SUPPLIED DATA:
- - -

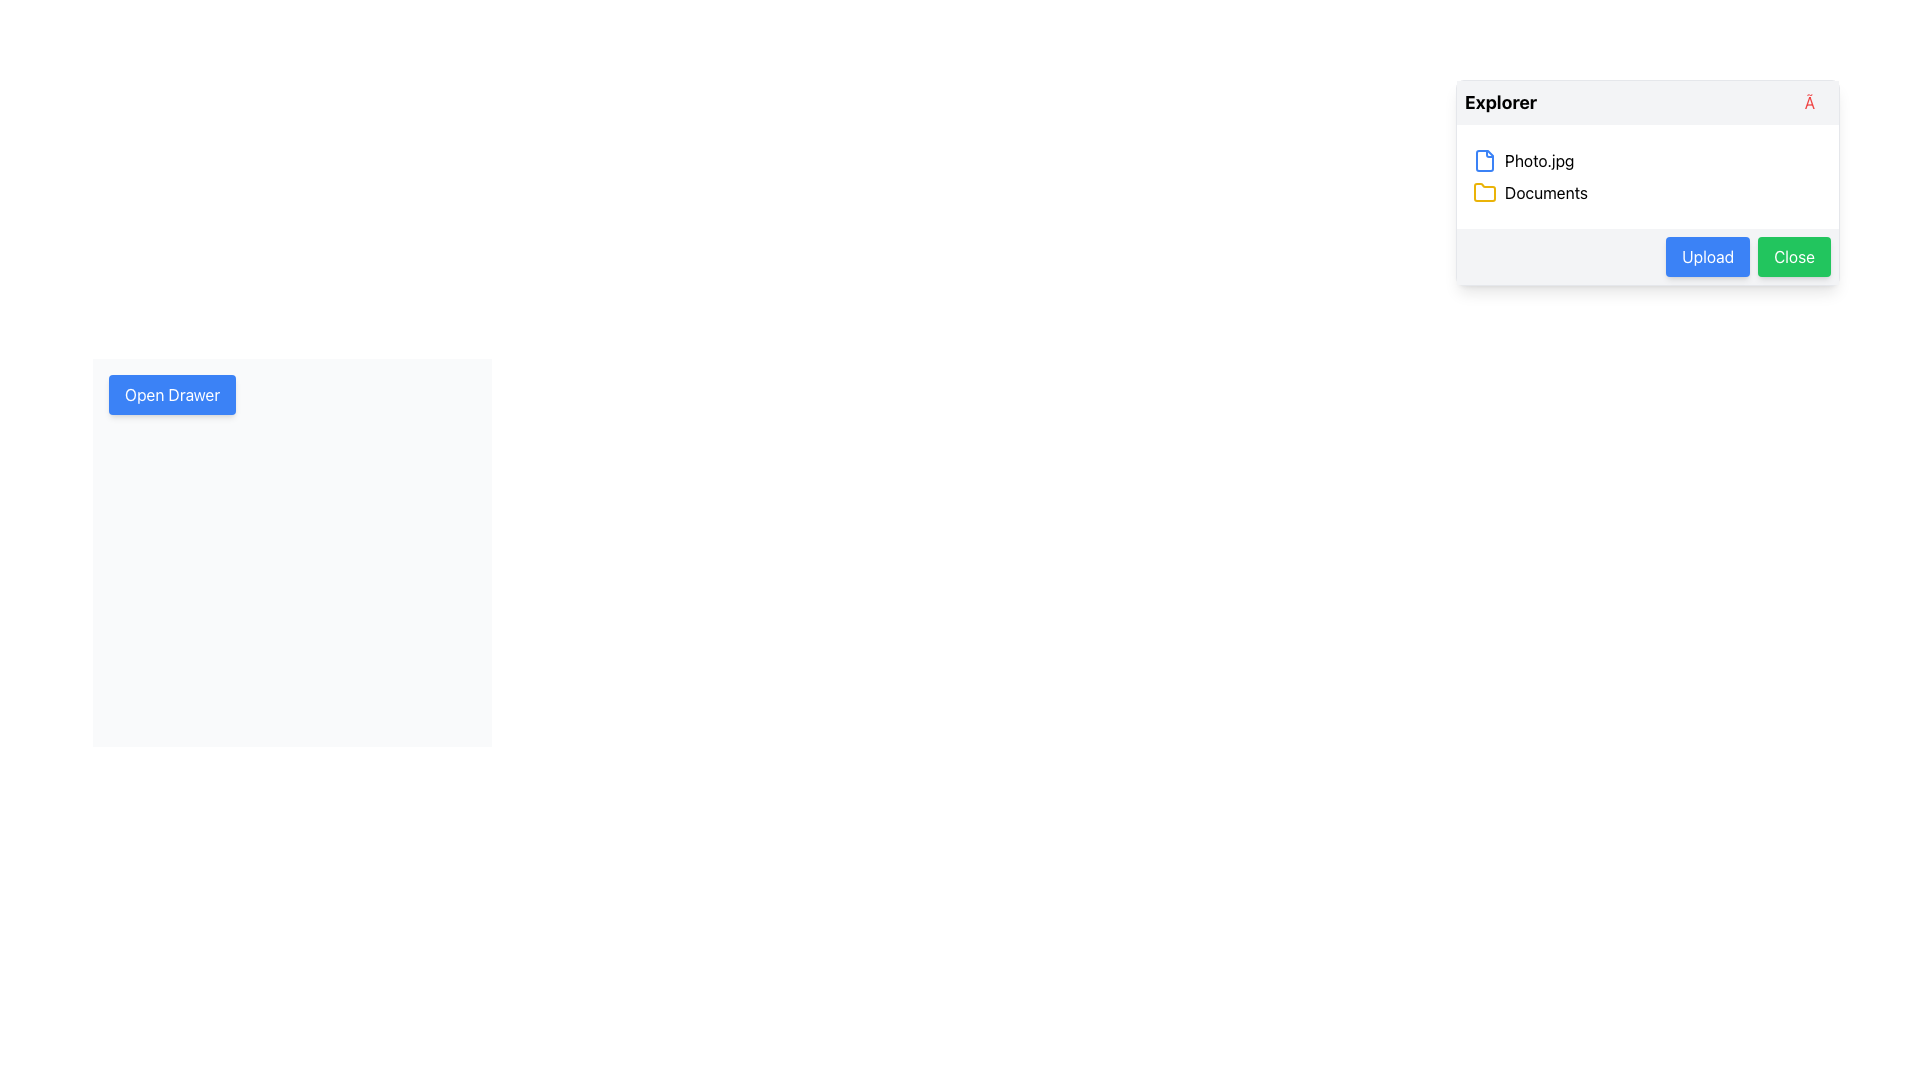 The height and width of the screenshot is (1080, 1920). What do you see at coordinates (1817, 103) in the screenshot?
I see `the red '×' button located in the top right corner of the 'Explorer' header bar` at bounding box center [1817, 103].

- - -

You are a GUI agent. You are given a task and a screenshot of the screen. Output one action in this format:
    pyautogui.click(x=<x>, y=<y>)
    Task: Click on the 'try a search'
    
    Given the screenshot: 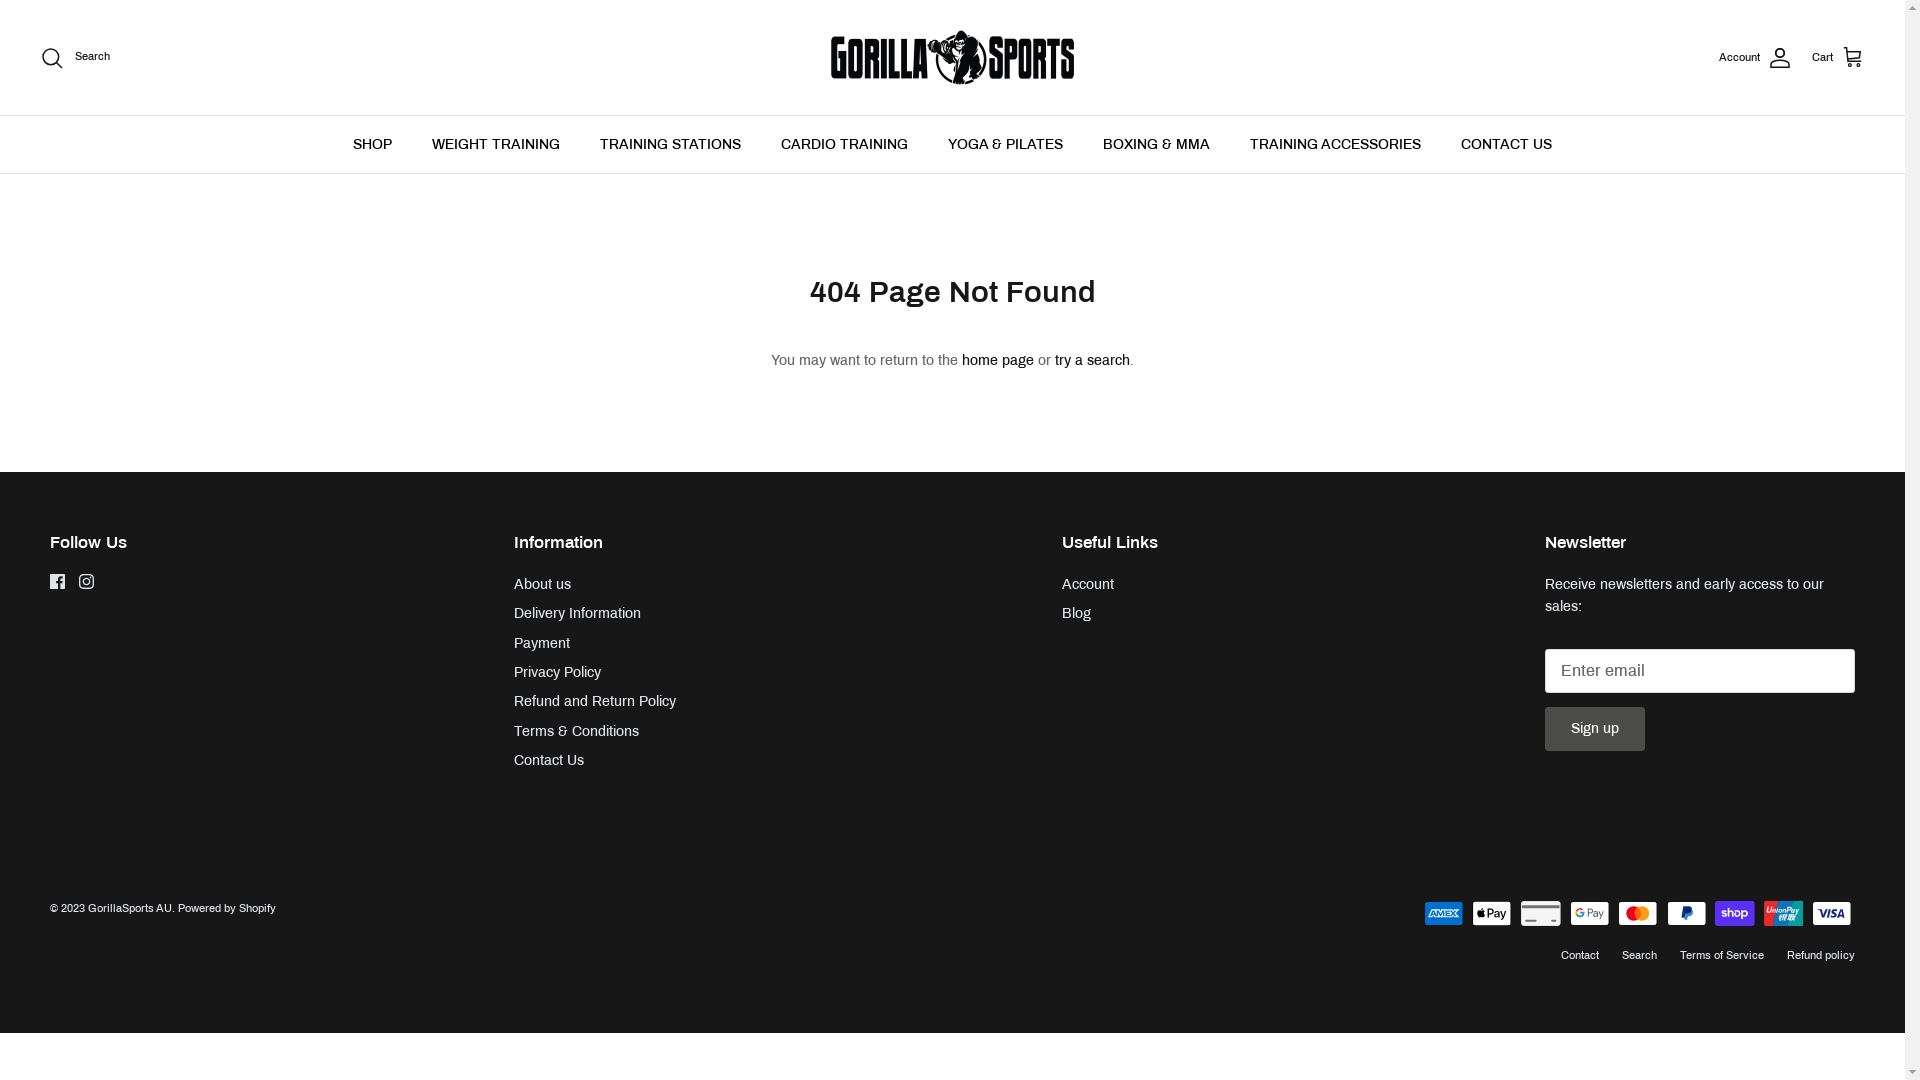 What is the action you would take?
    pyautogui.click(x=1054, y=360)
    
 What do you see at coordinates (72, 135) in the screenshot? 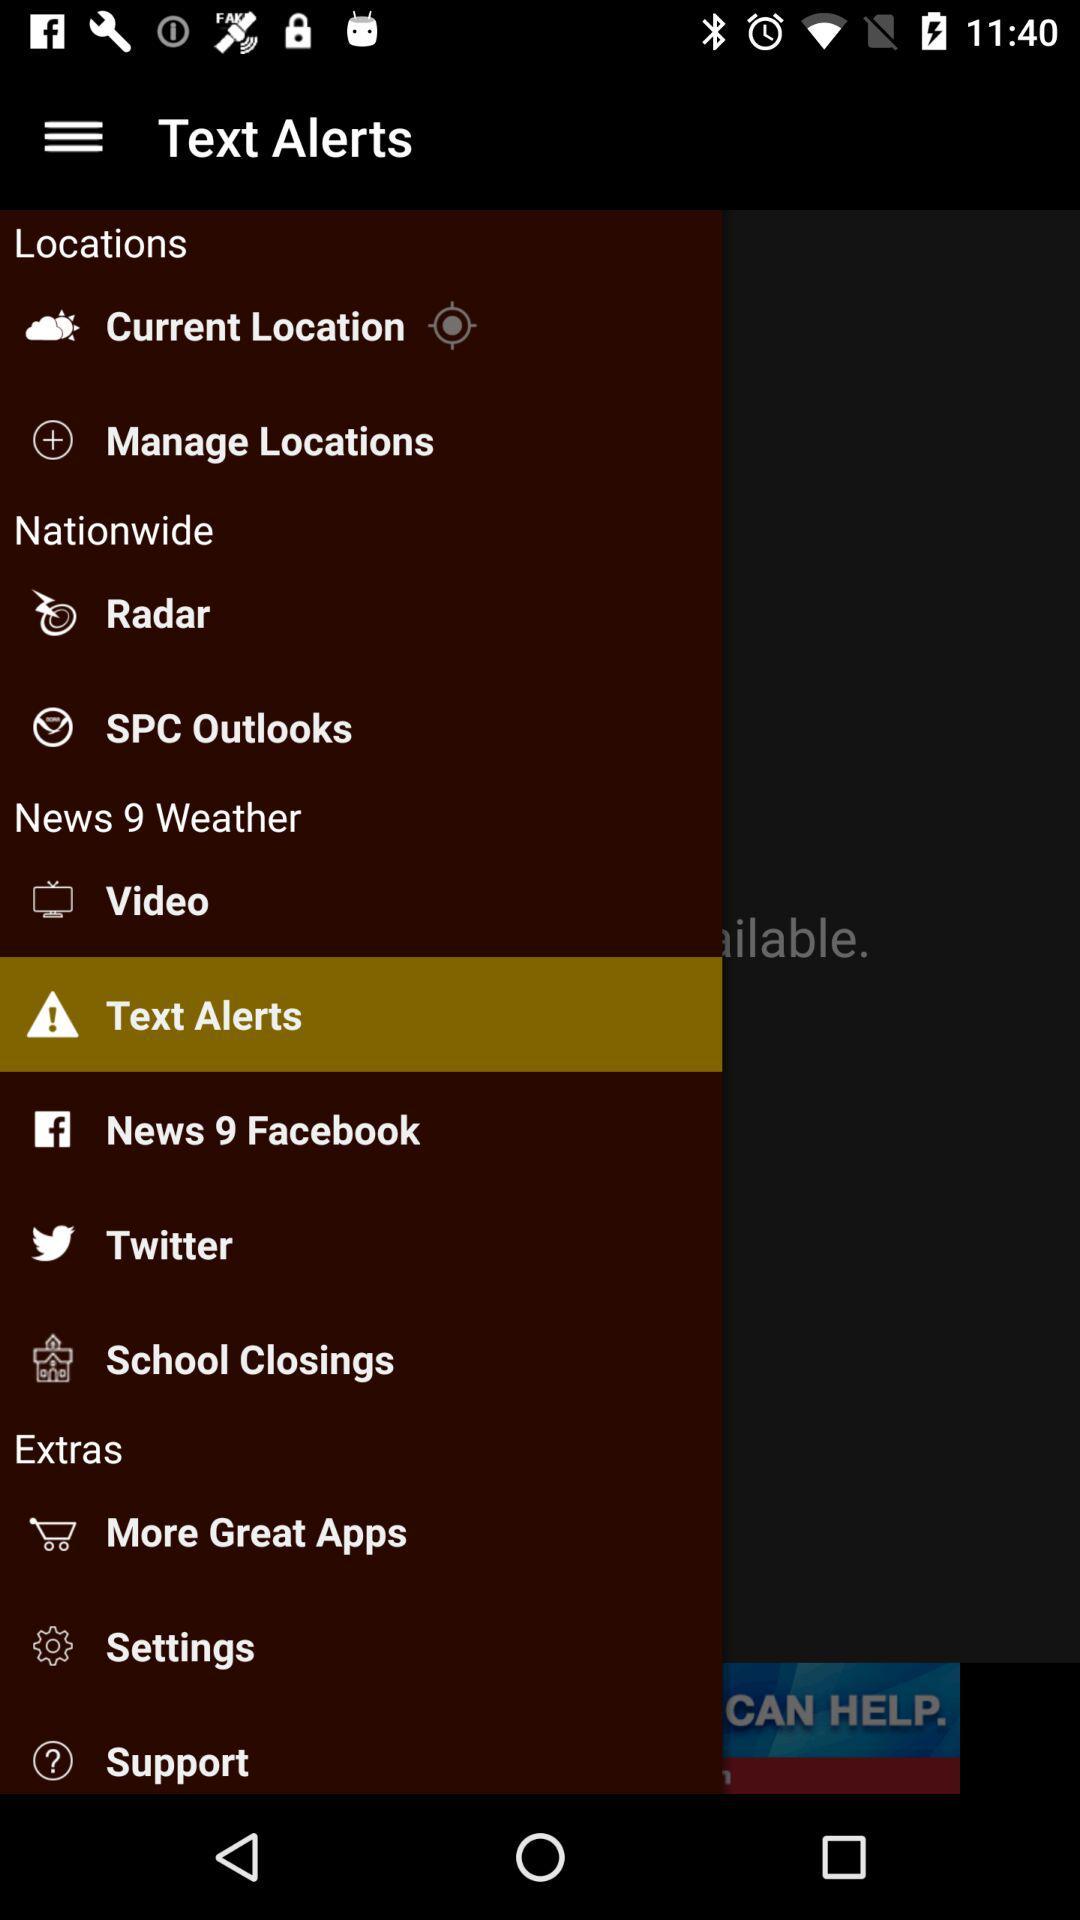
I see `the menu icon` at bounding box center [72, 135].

- - -

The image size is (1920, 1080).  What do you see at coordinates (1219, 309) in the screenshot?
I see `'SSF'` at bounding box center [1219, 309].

- - -

Switch "button" to "icon" in the listing lines that begin with the line containing "The height and" and end after the line containing "center [1817, 103].". Give only those lines, unchanged otherwise and without the pictures.

 The height and width of the screenshot is (1080, 1920). What do you see at coordinates (1817, 103) in the screenshot?
I see `the red '×' icon located in the top right corner of the 'Explorer' header bar` at bounding box center [1817, 103].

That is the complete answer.